For example: if num is 4546793 the output should be 454*67-9-3. I Did not count zero as an odd or even number.
function StringChallenge(num) {
let result = "";
for (let i = 0; i < num.length; i++) {
if (num[i] === 0) {
continue;
}
if (num[i - 1] % 2 == 0 && num[i] % 2 == 0) {
result = num[i - 1] + "*" + num[i];
continue;
}
if (num[i - 1] % 2 == !0 && num[i] % 2 == !0) {
result = num[i - 1] + "-" + num[i];
continue;
}
}
return result;
}
console.log(StringChallenge([4,5,4,6,7,9,3]));
You do not need to check as if&continue. Inserting given numbers to the result string and only adding "-" when index and previous are odd, and "*" when index and previous are even.

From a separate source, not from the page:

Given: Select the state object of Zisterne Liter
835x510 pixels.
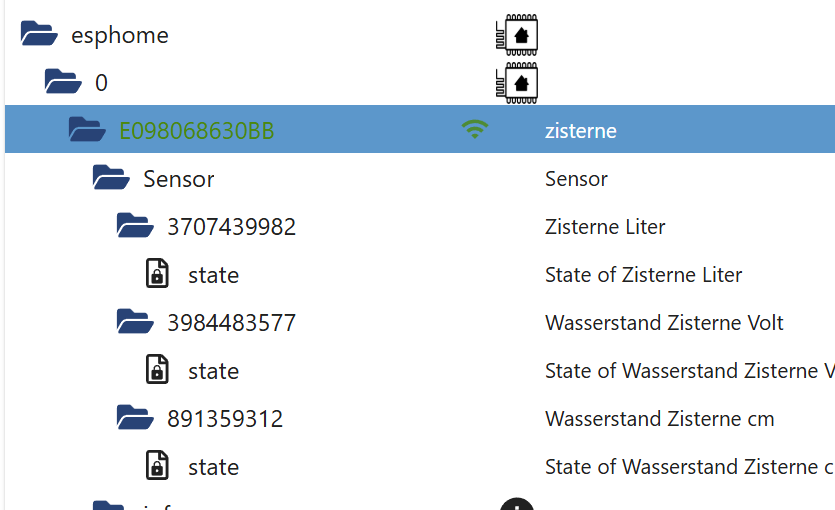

function StringChallenge(num) {
let result = "";
for (let i = 0; i < num.length; i++) {
if (num[i]%2 ===0) {// even
if(i !== 0 && num[i-1]%2===0){// previous is even either
result+="*"+num[i];
}else{
result+=num[i];
}
}else{// odd
if(i !== 0 && num[i-1]%2===1){// previous is odd either
result+="-"+num[i];
}else{
result+=num[i];
}
}
}
return result;
}
console.log(StringChallenge([4,5,4,6,7,9,3]));
Try this :)
function test(a){
let result=""
for(let i=0; i < a.length; i++){
if(a[i] != 0 && a[i-1] % 2 == 0 && a[i] % 2 == 0){
result = result + '*' + a[i]
}
else if (a[i] != 0 && a[i-1] % 2 != 0 && a[i] % 2 != 0){
result = result + '-' + a[i]
}
else{
result = result + a[i]
}
}
return result
}
console.log(test([4,5,4,6,7,9,3]));
As everyone has identified, the problem is you are not adding to result.

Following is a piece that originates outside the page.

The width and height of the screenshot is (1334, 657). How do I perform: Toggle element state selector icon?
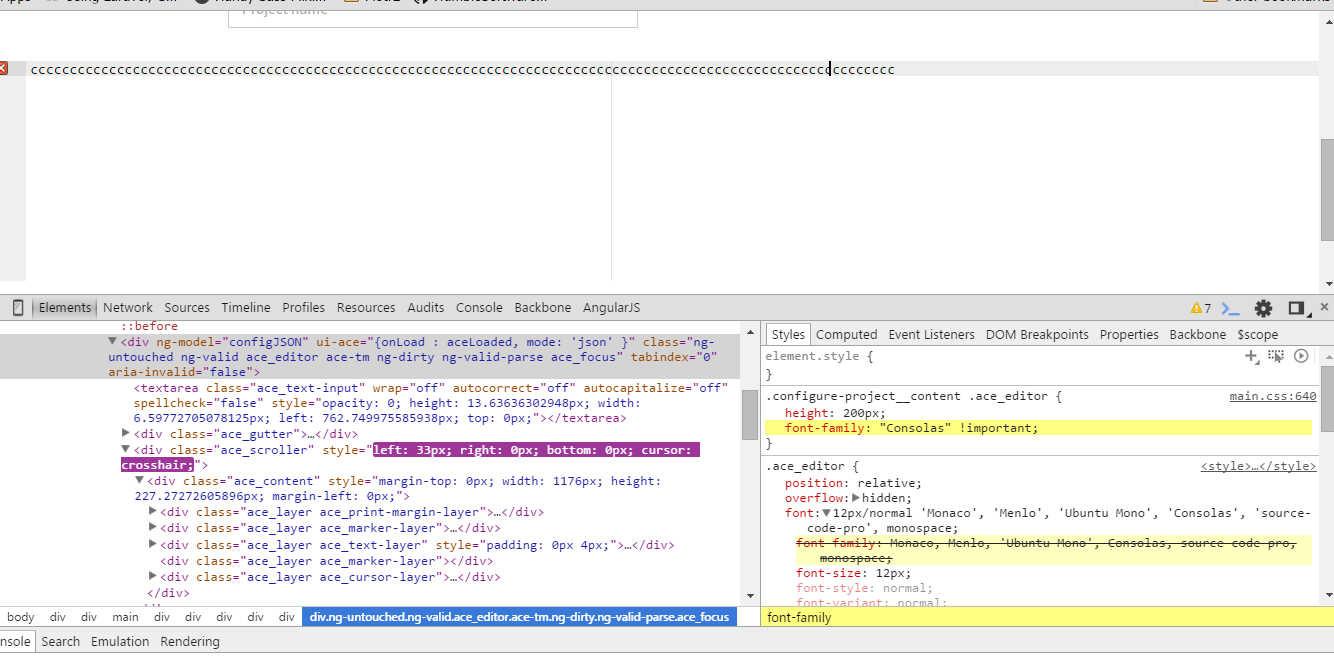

But here is a suggestion to make your code easier to read
// These one line functions make your code easier to read
function IsEven(num){
return num % 2 === 0;
}
function IsOdd(num){
return num % 2 !== 0;
}
function StringChallenge(numArray) {
// return empty string if not an array or empty array
if(!Array.isArray(numArray) || numArray.length === 0) return "";
let result = "" + numArray[0]; // use "" to coerce first element of numArray from number to string
for (let i = 1; i < numArray.length; i++) {
// focus on the conditions to determine the separator you want between each element
separator = "";
if (numArray[i] !== 0) {
if (IsEven(numArray[i]) && IsEven(numArray[i - 1])) {
separator = "*";
} else if (IsOdd(numArray[i]) && IsOdd(numArray[i - 1])){
separator = "-";
}
}
// build the result
result += separator + numArray[i];
}
return result;
}
I will do that this way :
== some advices for 2 cents ==
1 - try to make your code as readable as possible.
2 - use boolean tests rather than calculations to simply do a parity test
3 - ES7 has greatly improved the writing of JS code, so take advantage of it
console.log(StringChallenge([4,5,4,6,7,9,3])); // 454*67-9-3
function StringChallenge( Nums = [] )
{
const
isOdd = x => !!(x & 1) // Boolean test on binary value
, isEven = x => !(x & 1) && x!==0 // zero is not accepted as Even value
;
let result = `${Nums[0]??''}`; // get first number as
// result if Nums.length > 0
for (let i=1; i<Nums.length; i++)
{
if ( isOdd(Nums[i-1]) && isOdd(Nums[i]) ) result += '-';
if ( isEven(Nums[i-1]) && isEven(Nums[i]) ) result += '*';
result += `${Nums[i]}`; // same as Nums[i].toString(10);
}
return result
}
I hope this helps. I tried to keep it as simple as possible.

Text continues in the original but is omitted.